[start]

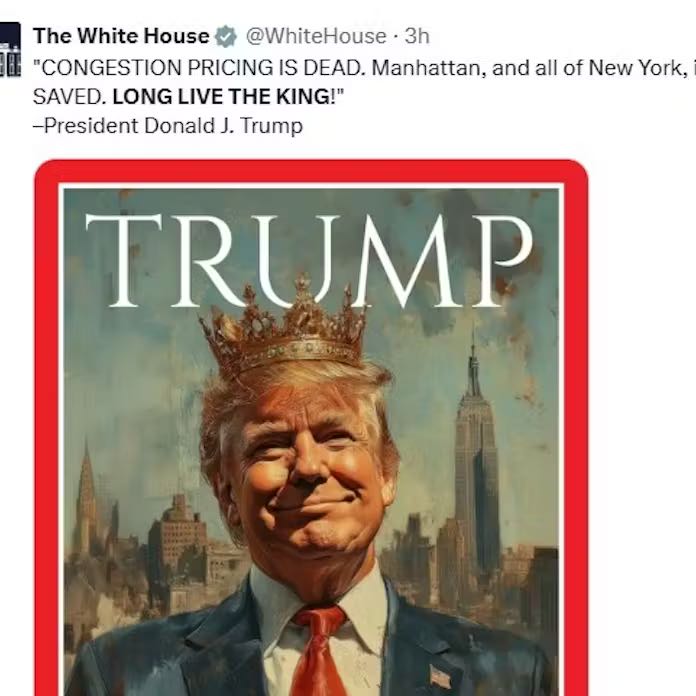Click the domed building in the skyline
The width and height of the screenshot is (696, 696).
(178, 535)
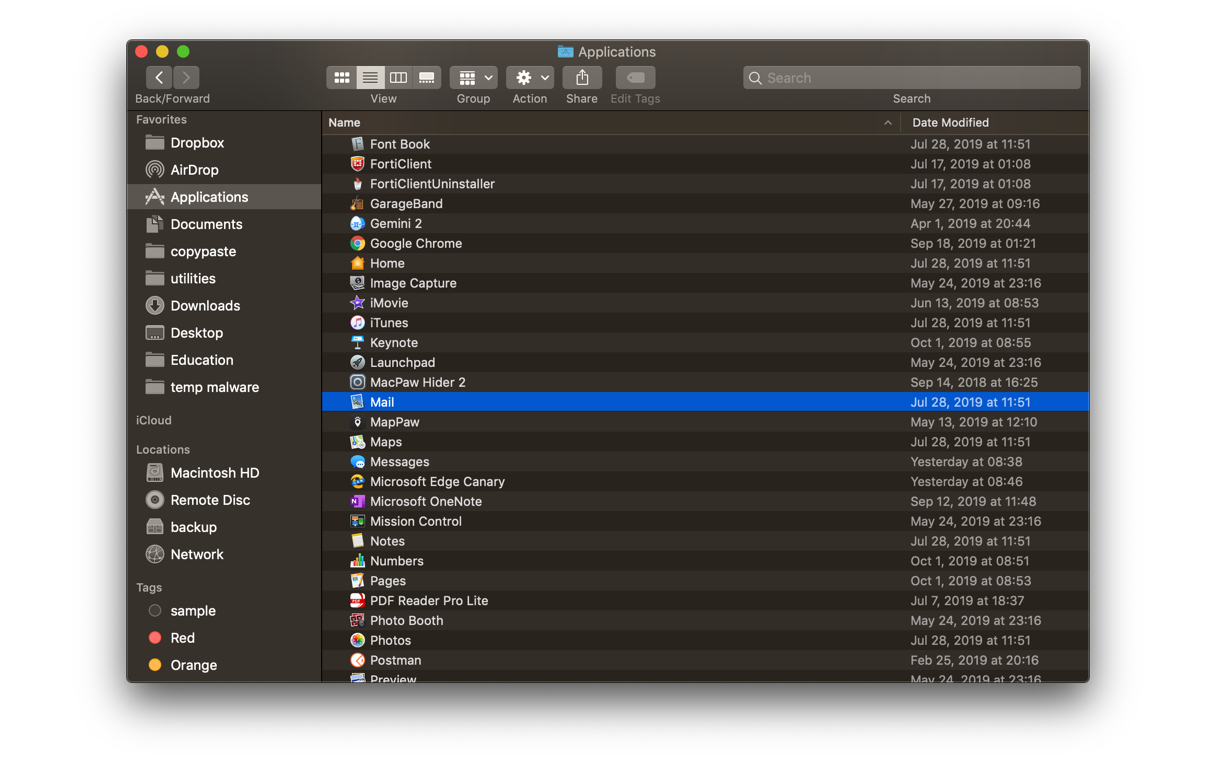Click the Red tag in sidebar
Viewport: 1216px width, 760px height.
pos(182,638)
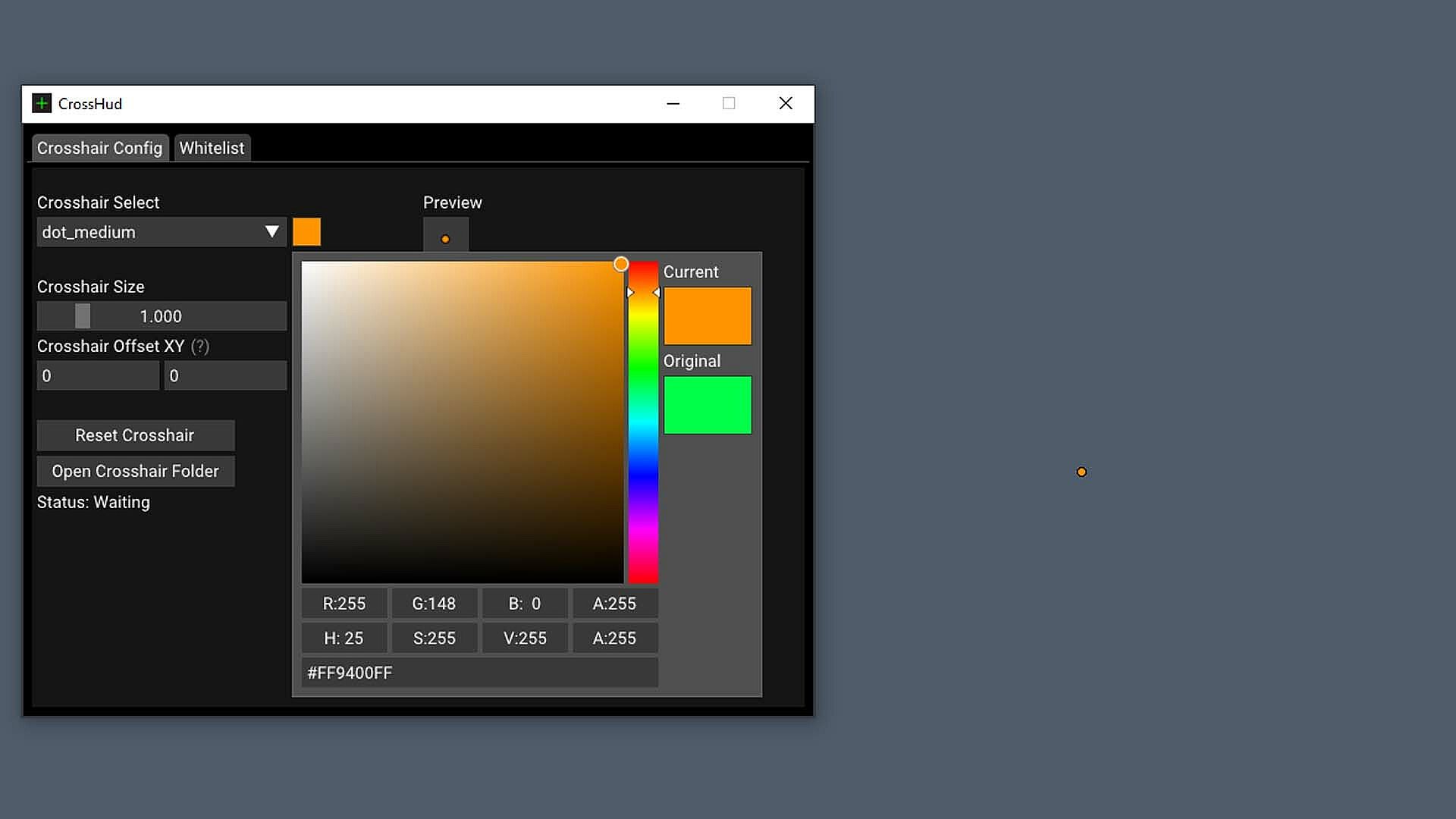Click the orange Current color swatch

[end]

[Stated task]: Please substitute "Select" for every "Click" in the lines above and write all the lines out again, changing nothing else. Leave the pictures out of your answer.

[Written reply]:
Select the domed building in the skyline
The width and height of the screenshot is (696, 696).
(178, 535)
Select the Red tag in sidebar
Viewport: 1216px width, 760px height.
pos(182,638)
Select the orange Current color swatch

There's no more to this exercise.